During the Indonesian National Revolution war for the Independence of Indonesia in 1945–1949, large groups of Ambonese people, especially members of the colonial army, emigrated to the Netherlands and New Guinea.

 Economy 

At present, the Ambonese people are considered one of the most developed peoples of Indonesia, belong to the class of local intellectuals. Mostly engaged in the production for sale of spices such as carnation and nutmeg, as well as sago as a food source. Since the 17th century, they were producers of nutmeg; which led to the conquest of the Dutch colonial in Ambon Island and its surrounding region in 1605 as an attempt to monopolized the nutmeg trade, and finally the Amboyna massacre. Developed fishery, agriculture, horticulture and small trades are also means of earning a living. Ambonese craftsmen work in various industries such as pottery, blacksmithing, weapons making, shipbuilding, carving on tortoiseshell shell and mother of pearl, making ornamental crafts from buds of carnation, weaving boxes and mats from strips of palm leaves. Traditionally, they serve in the army and the administrative sector.

 Social structure 

The Ambonese people live in traditional rural communities, called Negri and headed by a starosta called raja. Communities are divided into territorial-related groups called soa, which, in turn, unites the patrilineal clans that are called mata ruma. Marriages are concluded only within confessional groups. For the Ambonese people, they have been traditionally characterized by patrilocal marriage settlement. Relations between members of the community are regulated by traditional norms of behavior called adat, coming from the customs of the ancestors. Today the adat largely regulates matter on family, hereditary, land law, as well as on elections for leadership positions.

 Culture and lifestyle 

A typical Ambonese village consists of about 1,500 people who live in houses made of materials from woven sago leaves or plastered bamboo, wood, coral stones, on stone foundations; they cultivate surrounding hillsides.
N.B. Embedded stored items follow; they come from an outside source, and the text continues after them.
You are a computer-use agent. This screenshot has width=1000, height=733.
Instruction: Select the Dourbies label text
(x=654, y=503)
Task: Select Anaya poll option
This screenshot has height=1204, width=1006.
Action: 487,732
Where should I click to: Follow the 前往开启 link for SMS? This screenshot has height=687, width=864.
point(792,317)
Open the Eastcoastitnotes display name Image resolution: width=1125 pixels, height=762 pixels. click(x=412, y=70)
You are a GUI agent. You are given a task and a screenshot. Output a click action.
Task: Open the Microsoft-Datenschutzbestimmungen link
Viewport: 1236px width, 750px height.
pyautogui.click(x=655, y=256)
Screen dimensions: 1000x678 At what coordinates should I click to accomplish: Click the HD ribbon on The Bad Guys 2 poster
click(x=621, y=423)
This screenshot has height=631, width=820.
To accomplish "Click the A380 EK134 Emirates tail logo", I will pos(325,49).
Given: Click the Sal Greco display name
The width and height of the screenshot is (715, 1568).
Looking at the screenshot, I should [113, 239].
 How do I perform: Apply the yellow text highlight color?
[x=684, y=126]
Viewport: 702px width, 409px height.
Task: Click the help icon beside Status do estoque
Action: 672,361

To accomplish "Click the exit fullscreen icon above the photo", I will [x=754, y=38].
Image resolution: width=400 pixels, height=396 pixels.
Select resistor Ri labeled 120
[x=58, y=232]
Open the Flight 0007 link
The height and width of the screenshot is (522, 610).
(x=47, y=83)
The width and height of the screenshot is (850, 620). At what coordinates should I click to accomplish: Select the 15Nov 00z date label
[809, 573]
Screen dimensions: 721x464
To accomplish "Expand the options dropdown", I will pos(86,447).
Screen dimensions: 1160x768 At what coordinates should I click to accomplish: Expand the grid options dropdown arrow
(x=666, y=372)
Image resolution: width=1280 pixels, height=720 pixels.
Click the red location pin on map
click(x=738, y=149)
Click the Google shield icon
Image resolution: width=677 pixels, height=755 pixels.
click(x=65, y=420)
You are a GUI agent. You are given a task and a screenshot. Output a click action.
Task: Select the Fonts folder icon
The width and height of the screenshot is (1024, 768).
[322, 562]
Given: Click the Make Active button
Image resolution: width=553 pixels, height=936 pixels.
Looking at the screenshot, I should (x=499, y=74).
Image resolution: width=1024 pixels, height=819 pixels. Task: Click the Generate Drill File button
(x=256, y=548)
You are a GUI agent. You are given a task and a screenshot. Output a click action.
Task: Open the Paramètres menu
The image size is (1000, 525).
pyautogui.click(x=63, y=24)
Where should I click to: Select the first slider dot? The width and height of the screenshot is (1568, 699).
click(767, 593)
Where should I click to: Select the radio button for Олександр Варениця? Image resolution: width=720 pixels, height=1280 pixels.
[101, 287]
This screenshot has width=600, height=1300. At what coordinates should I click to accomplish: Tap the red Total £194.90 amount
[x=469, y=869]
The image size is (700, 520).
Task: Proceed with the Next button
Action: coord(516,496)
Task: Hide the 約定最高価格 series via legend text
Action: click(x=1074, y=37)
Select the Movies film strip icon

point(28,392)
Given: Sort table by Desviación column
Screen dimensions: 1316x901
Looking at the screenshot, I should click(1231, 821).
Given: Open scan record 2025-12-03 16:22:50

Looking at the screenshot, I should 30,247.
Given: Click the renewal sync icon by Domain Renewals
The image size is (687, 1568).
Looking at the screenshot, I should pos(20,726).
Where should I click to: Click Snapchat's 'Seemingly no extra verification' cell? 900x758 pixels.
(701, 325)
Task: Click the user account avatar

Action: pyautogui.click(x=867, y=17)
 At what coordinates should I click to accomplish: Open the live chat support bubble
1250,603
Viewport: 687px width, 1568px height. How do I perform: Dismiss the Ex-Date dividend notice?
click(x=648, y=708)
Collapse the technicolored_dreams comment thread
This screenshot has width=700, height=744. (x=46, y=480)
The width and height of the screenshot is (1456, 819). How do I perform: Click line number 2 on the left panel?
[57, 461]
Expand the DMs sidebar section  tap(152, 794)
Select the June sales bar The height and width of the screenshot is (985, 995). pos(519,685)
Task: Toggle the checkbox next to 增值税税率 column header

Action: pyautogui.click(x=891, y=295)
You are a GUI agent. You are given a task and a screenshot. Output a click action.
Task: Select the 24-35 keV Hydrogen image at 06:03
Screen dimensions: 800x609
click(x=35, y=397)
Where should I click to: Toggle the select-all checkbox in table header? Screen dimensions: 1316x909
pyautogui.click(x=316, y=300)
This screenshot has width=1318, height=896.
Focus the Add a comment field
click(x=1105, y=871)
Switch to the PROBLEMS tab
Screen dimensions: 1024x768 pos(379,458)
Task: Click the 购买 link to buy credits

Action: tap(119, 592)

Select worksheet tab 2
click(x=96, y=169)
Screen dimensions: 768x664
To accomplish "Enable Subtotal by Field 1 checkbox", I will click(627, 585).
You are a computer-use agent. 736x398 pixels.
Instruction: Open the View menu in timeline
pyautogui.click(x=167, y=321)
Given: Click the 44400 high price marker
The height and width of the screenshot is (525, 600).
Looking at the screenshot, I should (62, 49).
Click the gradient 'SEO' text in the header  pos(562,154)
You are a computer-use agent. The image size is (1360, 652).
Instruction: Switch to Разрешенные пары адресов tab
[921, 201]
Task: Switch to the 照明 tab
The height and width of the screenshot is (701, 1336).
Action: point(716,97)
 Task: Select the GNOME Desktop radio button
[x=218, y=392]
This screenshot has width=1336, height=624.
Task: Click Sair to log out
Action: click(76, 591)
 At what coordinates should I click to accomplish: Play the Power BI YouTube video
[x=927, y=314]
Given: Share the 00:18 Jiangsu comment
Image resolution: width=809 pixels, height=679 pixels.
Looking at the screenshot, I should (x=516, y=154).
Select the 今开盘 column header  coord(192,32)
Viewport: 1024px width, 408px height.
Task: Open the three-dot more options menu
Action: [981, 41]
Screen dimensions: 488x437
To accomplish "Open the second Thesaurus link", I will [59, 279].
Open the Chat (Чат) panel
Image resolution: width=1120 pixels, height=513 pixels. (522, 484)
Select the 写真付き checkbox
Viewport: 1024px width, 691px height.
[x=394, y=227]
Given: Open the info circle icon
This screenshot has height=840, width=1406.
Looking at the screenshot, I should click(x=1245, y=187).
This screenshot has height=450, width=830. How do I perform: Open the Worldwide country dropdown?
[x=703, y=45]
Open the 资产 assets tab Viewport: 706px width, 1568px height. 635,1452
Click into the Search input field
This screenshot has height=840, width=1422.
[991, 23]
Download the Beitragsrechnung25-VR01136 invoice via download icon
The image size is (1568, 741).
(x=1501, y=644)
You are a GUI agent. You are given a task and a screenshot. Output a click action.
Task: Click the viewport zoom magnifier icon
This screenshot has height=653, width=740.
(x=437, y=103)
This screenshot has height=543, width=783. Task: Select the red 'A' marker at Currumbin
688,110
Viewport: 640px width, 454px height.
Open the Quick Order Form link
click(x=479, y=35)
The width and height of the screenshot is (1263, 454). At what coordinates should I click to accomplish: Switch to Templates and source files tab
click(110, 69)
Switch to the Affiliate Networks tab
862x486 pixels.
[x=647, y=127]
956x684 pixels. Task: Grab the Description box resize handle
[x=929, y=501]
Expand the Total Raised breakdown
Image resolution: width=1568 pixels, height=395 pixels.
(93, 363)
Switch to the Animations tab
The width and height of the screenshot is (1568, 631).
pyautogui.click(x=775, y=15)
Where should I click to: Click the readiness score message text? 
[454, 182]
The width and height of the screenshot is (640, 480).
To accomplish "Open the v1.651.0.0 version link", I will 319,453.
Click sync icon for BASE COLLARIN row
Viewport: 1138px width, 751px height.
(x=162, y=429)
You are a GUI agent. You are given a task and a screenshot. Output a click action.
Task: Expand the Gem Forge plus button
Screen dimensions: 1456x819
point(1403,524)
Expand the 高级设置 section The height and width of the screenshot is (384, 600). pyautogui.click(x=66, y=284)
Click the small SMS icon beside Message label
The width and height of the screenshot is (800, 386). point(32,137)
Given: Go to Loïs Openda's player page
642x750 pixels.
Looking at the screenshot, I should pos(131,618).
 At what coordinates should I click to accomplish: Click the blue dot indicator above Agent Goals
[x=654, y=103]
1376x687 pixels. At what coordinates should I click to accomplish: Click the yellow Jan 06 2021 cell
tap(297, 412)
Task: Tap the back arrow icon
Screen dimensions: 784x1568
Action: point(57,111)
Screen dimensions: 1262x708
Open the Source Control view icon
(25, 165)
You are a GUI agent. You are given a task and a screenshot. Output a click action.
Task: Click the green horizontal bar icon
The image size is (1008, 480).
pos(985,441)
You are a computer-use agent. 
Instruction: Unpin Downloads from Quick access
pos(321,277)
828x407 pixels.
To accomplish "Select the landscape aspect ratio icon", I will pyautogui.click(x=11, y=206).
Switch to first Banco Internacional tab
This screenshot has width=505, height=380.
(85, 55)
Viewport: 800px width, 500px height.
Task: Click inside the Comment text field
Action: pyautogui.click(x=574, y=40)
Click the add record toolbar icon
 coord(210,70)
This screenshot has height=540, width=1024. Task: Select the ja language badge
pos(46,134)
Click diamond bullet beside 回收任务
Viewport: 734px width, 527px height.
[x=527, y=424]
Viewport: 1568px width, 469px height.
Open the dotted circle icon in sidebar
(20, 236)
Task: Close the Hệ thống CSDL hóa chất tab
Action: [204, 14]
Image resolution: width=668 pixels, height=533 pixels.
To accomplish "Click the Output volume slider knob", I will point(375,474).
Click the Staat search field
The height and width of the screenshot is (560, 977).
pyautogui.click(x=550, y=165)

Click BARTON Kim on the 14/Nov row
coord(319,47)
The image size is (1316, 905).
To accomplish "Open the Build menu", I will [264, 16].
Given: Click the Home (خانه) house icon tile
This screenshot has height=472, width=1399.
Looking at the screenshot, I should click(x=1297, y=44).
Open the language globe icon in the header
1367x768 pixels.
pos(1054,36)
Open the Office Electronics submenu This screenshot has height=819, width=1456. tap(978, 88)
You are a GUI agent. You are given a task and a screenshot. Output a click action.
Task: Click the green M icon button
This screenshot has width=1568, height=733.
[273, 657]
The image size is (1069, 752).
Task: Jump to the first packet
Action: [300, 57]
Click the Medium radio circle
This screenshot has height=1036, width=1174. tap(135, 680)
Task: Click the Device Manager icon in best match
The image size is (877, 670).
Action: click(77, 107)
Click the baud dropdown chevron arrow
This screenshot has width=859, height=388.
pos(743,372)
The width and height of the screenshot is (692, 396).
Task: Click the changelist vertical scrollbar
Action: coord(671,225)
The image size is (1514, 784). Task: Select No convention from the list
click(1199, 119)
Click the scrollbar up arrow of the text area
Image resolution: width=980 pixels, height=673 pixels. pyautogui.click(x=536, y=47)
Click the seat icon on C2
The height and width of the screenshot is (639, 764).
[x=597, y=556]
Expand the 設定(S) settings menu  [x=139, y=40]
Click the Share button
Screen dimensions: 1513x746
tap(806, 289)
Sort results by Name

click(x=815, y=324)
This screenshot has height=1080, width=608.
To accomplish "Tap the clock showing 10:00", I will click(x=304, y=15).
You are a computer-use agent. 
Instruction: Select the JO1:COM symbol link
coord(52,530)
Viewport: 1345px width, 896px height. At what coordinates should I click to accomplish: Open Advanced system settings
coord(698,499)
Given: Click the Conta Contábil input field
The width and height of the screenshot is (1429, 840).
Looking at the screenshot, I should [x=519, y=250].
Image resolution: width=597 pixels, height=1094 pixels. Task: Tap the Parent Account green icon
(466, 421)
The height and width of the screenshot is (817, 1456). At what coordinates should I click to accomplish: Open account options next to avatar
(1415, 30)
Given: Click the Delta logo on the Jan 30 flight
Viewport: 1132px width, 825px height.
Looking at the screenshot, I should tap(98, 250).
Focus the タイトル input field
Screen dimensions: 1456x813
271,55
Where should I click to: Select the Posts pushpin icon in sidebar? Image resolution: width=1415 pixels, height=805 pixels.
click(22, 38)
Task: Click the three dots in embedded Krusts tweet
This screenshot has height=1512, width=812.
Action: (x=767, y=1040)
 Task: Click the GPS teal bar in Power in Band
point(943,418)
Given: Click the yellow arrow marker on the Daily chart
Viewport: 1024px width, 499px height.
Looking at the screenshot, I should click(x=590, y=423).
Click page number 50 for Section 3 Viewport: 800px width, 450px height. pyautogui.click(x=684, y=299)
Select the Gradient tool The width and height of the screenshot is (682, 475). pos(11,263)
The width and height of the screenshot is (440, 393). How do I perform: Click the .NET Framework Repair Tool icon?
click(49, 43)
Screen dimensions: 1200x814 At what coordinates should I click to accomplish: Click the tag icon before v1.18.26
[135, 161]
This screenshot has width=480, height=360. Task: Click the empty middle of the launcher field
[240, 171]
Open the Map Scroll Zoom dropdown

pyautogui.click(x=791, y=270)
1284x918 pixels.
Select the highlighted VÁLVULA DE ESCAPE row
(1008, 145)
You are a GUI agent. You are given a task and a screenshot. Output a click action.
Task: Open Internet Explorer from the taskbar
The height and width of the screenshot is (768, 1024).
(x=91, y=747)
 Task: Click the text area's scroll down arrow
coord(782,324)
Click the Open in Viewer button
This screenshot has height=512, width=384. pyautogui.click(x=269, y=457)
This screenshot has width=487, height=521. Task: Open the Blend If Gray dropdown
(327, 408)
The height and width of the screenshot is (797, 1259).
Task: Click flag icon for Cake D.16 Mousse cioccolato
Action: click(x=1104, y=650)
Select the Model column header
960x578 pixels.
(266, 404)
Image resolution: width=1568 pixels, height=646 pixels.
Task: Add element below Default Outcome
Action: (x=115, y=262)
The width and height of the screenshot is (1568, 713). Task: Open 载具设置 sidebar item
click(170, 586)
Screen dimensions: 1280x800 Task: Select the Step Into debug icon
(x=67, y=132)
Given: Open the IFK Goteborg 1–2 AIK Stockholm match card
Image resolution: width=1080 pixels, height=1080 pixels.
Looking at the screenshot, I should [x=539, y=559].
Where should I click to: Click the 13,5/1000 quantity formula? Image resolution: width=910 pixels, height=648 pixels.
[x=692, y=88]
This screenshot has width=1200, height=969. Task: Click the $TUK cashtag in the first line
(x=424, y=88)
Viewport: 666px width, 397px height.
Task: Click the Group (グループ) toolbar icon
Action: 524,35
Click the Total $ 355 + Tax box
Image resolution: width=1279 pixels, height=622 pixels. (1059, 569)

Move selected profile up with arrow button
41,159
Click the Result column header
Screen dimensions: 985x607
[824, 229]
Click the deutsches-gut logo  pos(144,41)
Traditional rural settlements of Ambonese people are located on the shore and have a linear layout. Houses are built on stilts.

 Clothings 
Men adopted modern European style clothing, and only on special occasions they would wear short jackets and black trousers. Women also wear thin blouse or small-patterned sarong with black color for the older women and the younger women wear bright colored cotton dresses up to knee-length.

 Food 
The basis of the diet of Ambonese people is a porridge of sago starch, vegetables, taro, cassava, and fish. The inhabitants of the Ambon Island also have access to imported rice.

 Music 
The Ambonese people have rich musical folklore, many of which have absorbed many European musical elements, for example, the Ambonese quadrille (katreji) and the songs of the lagoon, accompanied by a violin and with a lap steel guitar. As of traditional musical instruments such as the 12 gongs, drums, bamboo flute (efluit), xylophone (tatabuhan kayu'') and Aeolian harp are included.